Here is my actual list from this past week:

This Week

Plan next sermon series
Write article
Read Predictable Success by Les McKeown
Mountain adventure
Plan next seven days social media posts
Write Leadership Team report

I wrote down seven things to get done this past week and only crossed off four of them (I’m writing this on Friday).

I consider this week a raving success.


Because last Sunday I leisurely took the time to comb over my upcoming meetings for the week, calculated the time necessary to accomplish my maker tasks, and decided that if everything went perfectly I could get seven things done.

In short, I was intentional. If things went very well, I could get four to five done. And if it was an average week, I could get two to three things done.

I got four maker tasks completed, so I was pumped!

Bible study, prayer and exercise are so habituated that I don’t even need to list them on my to-do list anymore.

My mind this week was clear. I didn’t feel rushed. There was no disorder.

7. What to Do When Other Tasks Come to Mind During the Week

No doubt during the week you’ll think of stuff you need to do.

Do not randomly jot down anything that comes to your head.

If something comes up that fits with your maker priorities, then it’s okay to write those down. Much of what you write down will be things you don’t want to forget and will delegate to other people.

Over the years I’ve gotten into this nasty habit of emailing myself stuff. And that’s okay to do in a pinch. But I have to remind myself that I’m creating more work for myself because I’ll need to go back through my inbox and write them down in my Moleskine anyway.

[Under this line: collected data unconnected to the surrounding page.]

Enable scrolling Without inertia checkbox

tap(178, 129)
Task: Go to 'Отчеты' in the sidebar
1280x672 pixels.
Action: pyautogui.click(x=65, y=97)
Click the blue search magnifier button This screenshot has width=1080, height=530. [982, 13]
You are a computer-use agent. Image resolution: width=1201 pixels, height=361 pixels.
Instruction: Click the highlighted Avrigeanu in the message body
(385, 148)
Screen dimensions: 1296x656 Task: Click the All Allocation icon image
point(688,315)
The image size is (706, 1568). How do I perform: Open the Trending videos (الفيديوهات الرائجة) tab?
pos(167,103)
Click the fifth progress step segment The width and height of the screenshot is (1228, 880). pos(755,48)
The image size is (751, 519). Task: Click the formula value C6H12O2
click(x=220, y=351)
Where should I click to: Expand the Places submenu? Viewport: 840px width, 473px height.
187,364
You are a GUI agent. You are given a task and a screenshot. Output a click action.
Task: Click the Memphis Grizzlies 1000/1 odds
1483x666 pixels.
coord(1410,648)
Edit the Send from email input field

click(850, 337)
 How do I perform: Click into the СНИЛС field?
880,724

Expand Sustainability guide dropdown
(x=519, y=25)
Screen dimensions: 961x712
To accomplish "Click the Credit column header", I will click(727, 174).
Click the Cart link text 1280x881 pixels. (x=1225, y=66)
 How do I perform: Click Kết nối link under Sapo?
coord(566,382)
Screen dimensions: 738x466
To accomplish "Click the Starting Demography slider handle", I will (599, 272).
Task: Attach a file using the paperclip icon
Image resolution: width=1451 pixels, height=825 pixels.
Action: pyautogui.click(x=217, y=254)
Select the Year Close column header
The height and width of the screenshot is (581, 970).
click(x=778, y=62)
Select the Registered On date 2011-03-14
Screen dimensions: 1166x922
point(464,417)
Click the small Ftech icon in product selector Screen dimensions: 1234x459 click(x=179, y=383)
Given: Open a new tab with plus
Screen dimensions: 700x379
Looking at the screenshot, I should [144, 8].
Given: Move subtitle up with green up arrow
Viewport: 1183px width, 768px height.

So during the week whenever I think of something I need to write down, I turn the page and write down those items.

The reason I put them on the back page is it communicates to me that unless these items are an absolutely high priority, I don’t touch them until I’ve accomplished my entire list on the front of the page.

8. Next Sunday Rip Out the Page You Used for the Past Week and Start Fresh with a New Page

After you do this with a couple of sheets the moleskine papers stay perfectly in place and won’t easily fall out.

9. Begin the Process All Over Again Each Sunday Afternoon With a New Page

Each Sunday afternoon I begin the whole process all over again by comparing my top maker priorities with the time I actually have to get them done.

10. Enjoy the Benefits That Come From a Simple, Clear and Intentional To-Do List

Here’s what will happen as you adopt this approach to your daily and weekly tasks:

• You’ll stop wasting time because you’ll realize how much time you’ve wasted in the past trying to accomplish more things than were humanly possible.
• Your mind will feel clear and focused as you untie yourself from the mental weight of an unwieldy and bloated task management process.
• You’ll start to do a better job of estimating how long certain projects will take, like writing sermons.
• You’ll start devoting longer blocks of time to a handful of tasks.
• Your increased focus will cause you to become more vigilant about protecting your maker time from the manager side of you.
• You’ll slowly realize that the manager side of you exists, in part, to enable the maker side of you to be successful. You are a praying, writing, thinking and reflecting maker first, then an acting, deciding, relating, empowering relational manager second (think Acts 6:1–7).
• Best of all, over time your mind will become clearer, you’ll become more productive and you’ll end up having a heck of a lot more fun.

Trust me on this.

Get rid of that bloated to-do list and get your life back!